Lección 1 — III Trimestre 2026
Reemplazando realidad
«Y volviendo en sí, dijo: ¡Cuántos jornaleros en casa de mi padre tienen abundancia de pan, y yo aquí perezco de hambre!» (Lucas 15:17)
Objeto de la lección
Comprender cómo la vida virtual puede desconectar al joven de la realidad espiritual, familiar y emocional.
Lucas 15:17; Lucas 15:11; Lucas 15:18; Lucas 15:20; Lucas 15:24
- ¿Cuánto tiempo dedicas a la vida virtual?
- ¿Has descuidado tu relación con Dios por las pantallas?
- ¿Qué actividades reales has dejado por pasar tiempo conectado?
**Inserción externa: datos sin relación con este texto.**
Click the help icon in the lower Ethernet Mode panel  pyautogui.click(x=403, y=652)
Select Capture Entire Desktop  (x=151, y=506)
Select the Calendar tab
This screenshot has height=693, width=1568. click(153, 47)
- ¿Cómo puedes recuperar el equilibrio?
Conclusión
La vida virtual nunca podrá reemplazar la verdadera vida que Dios desea para nosotros. Debemos aprender a usar la tecnología sin permitir que ella controle nuestro corazón.
Comentario
Muchos jóvenes pasan gran parte de su tiempo dentro de videojuegos, redes sociales y mundos virtuales. Poco a poco comienzan a sentirse más cómodos allí que en la vida real. Esto produce aislamiento, apatía y dificultad para relacionarse con las personas.
El hijo pródigo de Lucas 15:11–24 representa a muchos jóvenes que se alejan de la realidad y terminan vacíos espiritualmente. Él necesitó «volver en sí» (v.17), es decir, despertar y reconocer su verdadera condición.
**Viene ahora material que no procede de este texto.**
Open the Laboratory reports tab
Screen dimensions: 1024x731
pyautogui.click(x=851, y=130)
La tecnología puede convertirse en una herramienta útil, pero cuando reemplaza la comunión familiar, la iglesia y el tiempo con Dios, comienza a dominar la vida. Muchos jóvenes experimentan ansiedad, tristeza y frustración cuando no tienen acceso a internet o videojuegos. Esto demuestra una dependencia emocional y mental.
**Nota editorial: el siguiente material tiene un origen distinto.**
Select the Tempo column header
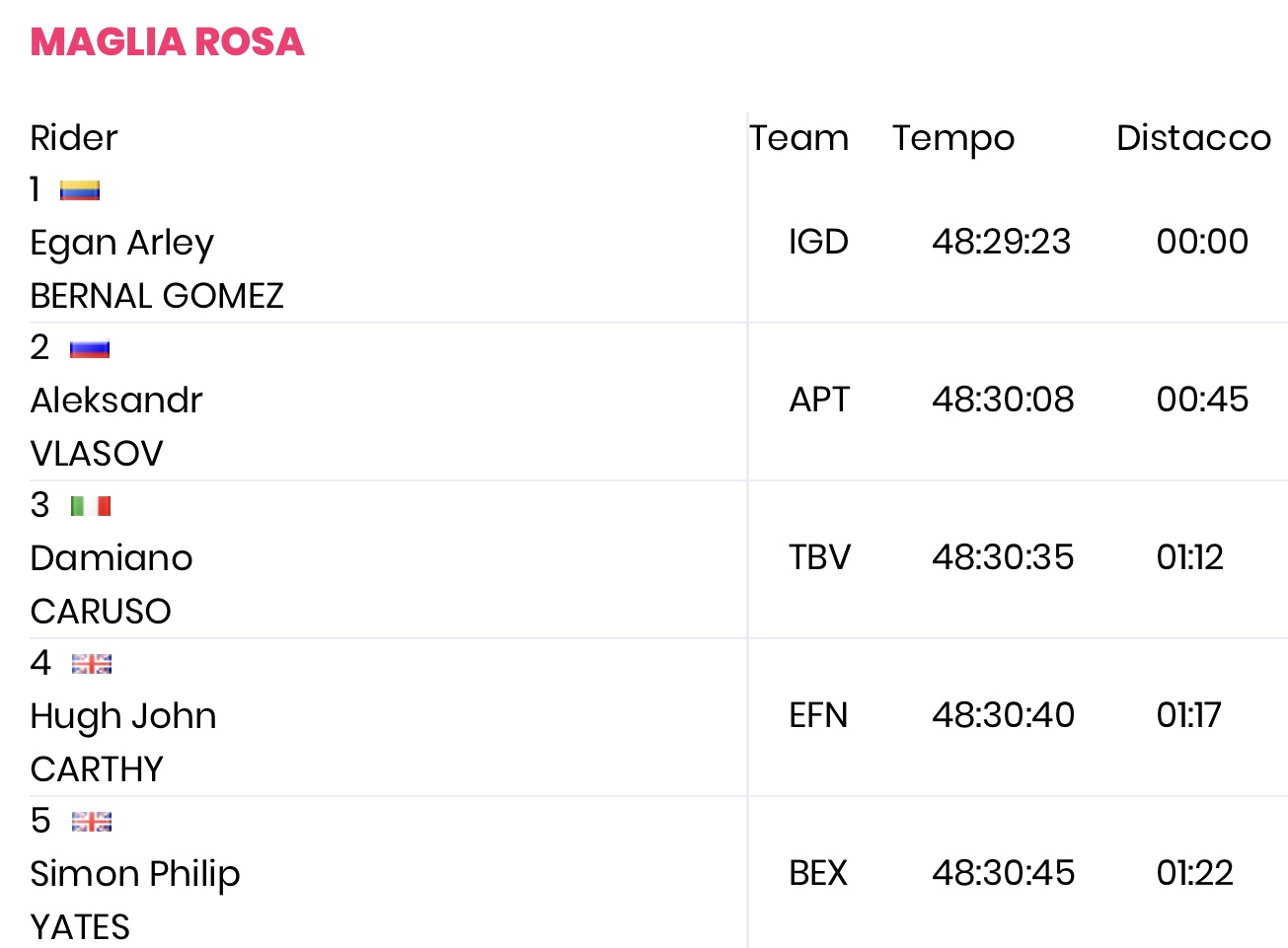The image size is (1288, 948). 953,138
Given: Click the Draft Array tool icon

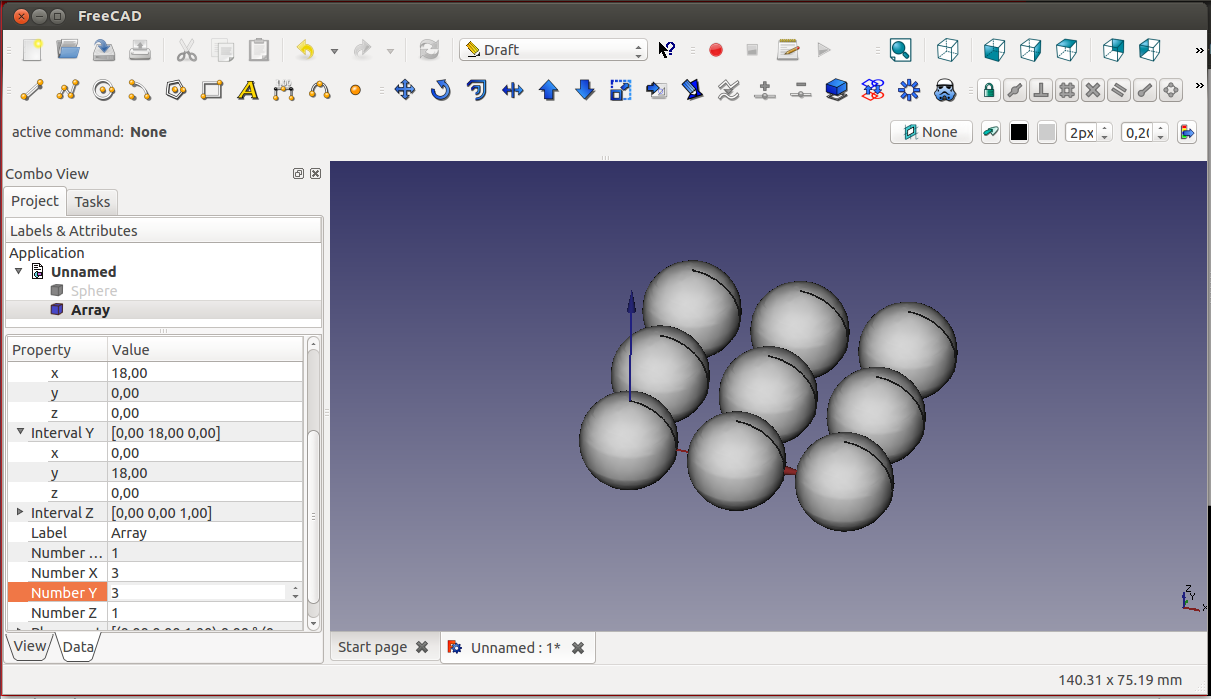Looking at the screenshot, I should click(x=909, y=91).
Dios desea que vivamos una vida equilibrada, conectados con Él y conscientes de nuestra realidad espiritual. Muchos jóvenes comienzan a perder interés por actividades importantes como compartir en familia, estudiar, servir en la iglesia o desarrollar habilidades personales. El entretenimiento virtual absorbe tanto tiempo que la vida real empieza a parecer aburrida o sin sentido.
También existe el peligro de crear una dependencia emocional hacia los mundos virtuales, donde algunos jóvenes sienten más aceptación, éxito o control que en su vida cotidiana. Esto puede provocar frustración, aislamiento y dificultad para enfrentar los desafíos reales con madurez y fe.
En algunos casos, los jóvenes llegan a identificarse tanto con sus personajes virtuales que comienzan a reflejar sus actitudes, emociones y formas de reaccionar en la vida diaria. Esto puede afectar la manera en que enfrentan conflictos reales y relaciones personales.
Dios nos llama a vivir despiertos espiritualmente y conscientes de nuestra verdadera identidad y propósito. La realidad puede ser difícil, pero con Cristo podemos enfrentarla con sabiduría y esperanza (Lucas 15:24).